**Passage fourni:**
------------------------------------------------------------------------
“C’est dans
le sexe féminin que l’orgasme nous reste le plus énigmatique,
le plus fermé peut-être
jusqu’ici, dans sa dernière essence,
jamais authentiquement situé”
[1]
1. AUTOUR D'UNE
CULTURE FEMININE: EVIDENCES
La culture existante est une culture à
dominante masculine, créée par l’homme à son image/profit.
La femme a contribué à sa
création,mais surtout comme support de l’ “esprit” masculin. Dans
cette culture la femme est quasi absente. Inconnue. Ignorée. Muette.
Prisonnière. Méprisée. Déformée. Enigmatique.
Fermée.
Dans cette culture la féminité
n’est qu’une projection masculine.
La culture féminine est à
créer.
Elle se crée déjà
par les femmes insoumises à l’ordre de l’homme.
C’est par cette culture que la femme pourra
conquérir les territoires politiques nécessaires pour son
épanouissement.
Tout acte créateur féminin
qui met en évidence l’écart entre l’image d’une féminité
générale, uniforme et fabriquée par l’homme et l’identité
spécifique, unique et auto-révélée par la femme
contribue à la création de cette culture.
“Ceci mis à part, je pense de plus
en plus qu’il faudrait se garder de sexualiser les productions culturelles:
ceci serait le féminin, ceci le masculin. Le problème me
semble autre: donner aux femmes les conditions économiques et libidinales
pour analyser et dialectiser l’opression sociale et le refoulement sexuel,
de sorte que chacune puisse réaliser ses particularités,
ses différences, dans ce qu’elles ont de singulier, produites par
les hasards et les nécessités de la nature, des familles,
de la société.” [2]
La culture féminine ne peut qu’être
en rupture avec la culture dominante.
Ne peut qu’être une négation
du langage dominant.
Ne peut que rejeter les procédés
de la création dominante.
Ne peut que faire émerger tout ce
que l’ordre social opprime dans la personne: corps, désir, sexualité,
inconscient, singularités.
Ne peut que mener à l’irruption
du refoulé révolté dans les normes des expressions.
2. VISION D'UNE
FEMINITE RADICALE
Une féminité radicale ne
peut que rompre, casser, briser, déchirer tout ce qui pèse
sur elle et la contraint.
Ne peut qu’inventer, éclater.
Arrachant ses inventions au plus profond,
au plus sombre de ses entrailles. Donnant naissance à son identité.
------------------------------------------------------------------------
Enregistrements
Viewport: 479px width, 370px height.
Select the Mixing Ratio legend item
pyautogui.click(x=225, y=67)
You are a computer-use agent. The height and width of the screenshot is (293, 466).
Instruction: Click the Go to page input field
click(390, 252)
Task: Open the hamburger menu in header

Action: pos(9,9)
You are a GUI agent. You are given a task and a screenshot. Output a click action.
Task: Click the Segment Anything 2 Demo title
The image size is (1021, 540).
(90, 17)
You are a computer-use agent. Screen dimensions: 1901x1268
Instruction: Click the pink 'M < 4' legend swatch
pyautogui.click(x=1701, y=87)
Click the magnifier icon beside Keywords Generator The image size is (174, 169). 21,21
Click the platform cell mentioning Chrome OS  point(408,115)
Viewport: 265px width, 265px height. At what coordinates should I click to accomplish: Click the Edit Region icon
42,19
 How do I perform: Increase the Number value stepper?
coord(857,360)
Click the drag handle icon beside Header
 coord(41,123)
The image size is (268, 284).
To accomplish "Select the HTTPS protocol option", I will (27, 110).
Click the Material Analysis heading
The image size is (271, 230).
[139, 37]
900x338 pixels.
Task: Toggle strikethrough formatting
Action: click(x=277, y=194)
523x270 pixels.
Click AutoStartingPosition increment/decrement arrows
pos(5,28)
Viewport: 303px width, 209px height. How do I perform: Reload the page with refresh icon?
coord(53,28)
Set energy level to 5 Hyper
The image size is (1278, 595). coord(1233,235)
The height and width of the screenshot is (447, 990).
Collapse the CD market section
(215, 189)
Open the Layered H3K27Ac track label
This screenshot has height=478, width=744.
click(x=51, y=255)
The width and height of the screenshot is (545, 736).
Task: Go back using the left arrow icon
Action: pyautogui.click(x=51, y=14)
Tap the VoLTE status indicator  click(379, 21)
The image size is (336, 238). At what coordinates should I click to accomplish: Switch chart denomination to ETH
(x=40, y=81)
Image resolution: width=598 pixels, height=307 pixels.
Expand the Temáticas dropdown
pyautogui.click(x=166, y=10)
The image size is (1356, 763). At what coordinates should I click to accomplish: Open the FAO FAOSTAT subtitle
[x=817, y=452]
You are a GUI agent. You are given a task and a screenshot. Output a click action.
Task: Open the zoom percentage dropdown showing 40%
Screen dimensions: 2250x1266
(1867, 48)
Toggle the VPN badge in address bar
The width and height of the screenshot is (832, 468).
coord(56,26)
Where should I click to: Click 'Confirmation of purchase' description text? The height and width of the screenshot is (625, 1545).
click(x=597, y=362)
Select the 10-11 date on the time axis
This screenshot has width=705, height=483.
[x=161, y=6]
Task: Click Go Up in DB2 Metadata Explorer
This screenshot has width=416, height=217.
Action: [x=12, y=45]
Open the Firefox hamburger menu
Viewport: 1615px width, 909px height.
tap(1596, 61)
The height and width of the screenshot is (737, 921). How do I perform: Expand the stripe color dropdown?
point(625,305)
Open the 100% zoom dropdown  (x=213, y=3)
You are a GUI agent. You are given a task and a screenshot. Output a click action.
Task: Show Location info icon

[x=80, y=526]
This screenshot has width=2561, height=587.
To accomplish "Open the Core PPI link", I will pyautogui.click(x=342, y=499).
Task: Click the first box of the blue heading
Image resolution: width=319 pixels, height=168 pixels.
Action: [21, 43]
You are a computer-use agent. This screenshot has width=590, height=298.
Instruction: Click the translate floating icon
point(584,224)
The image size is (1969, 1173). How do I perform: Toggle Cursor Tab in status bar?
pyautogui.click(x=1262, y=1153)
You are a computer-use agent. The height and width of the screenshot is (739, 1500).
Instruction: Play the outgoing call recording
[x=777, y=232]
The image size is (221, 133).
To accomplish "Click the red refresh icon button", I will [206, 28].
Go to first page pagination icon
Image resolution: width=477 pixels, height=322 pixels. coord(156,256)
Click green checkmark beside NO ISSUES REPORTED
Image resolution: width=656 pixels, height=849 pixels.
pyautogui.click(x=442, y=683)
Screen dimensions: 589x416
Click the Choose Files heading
------------------------------------------------------------------------
**Défi A:** D'après le passage, la culture féminine ne peut qu'être en rupture avec quoi ?
**Défi B:** Mettez en liste numérotée les lignes, en partant de la toute première et en vous arrêtant après celle qui contient « coord(41,123) », sans reprendre les lignes vides.
Le passage et les lignes forment deux ensembles sans lien entre eux.

**Réponse A:** Avec la culture dominante.

**Réponse B:**
1. Viewport: 479px width, 370px height.
2. Select the Mixing Ratio legend item
3. pyautogui.click(x=225, y=67)
4. You are a computer-use agent. The height and width of the screenshot is (293, 466).
5. Instruction: Click the Go to page input field
6. click(390, 252)
7. Task: Open the hamburger menu in header
8. Action: pos(9,9)
9. You are a GUI agent. You are given a task and a screenshot. Output a click action.
10. Task: Click the Segment Anything 2 Demo title
11. The image size is (1021, 540).
12. (90, 17)
13. You are a computer-use agent. Screen dimensions: 1901x1268
14. Instruction: Click the pink 'M < 4' legend swatch
15. pyautogui.click(x=1701, y=87)
16. Click the magnifier icon beside Keywords Generator The image size is (174, 169). 21,21
17. Click the platform cell mentioning Chrome OS  point(408,115)
18. Viewport: 265px width, 265px height. At what coordinates should I click to accomplish: Click the Edit Region icon
19. 42,19
20.  How do I perform: Increase the Number value stepper?
21. coord(857,360)
22. Click the drag handle icon beside Header
23.  coord(41,123)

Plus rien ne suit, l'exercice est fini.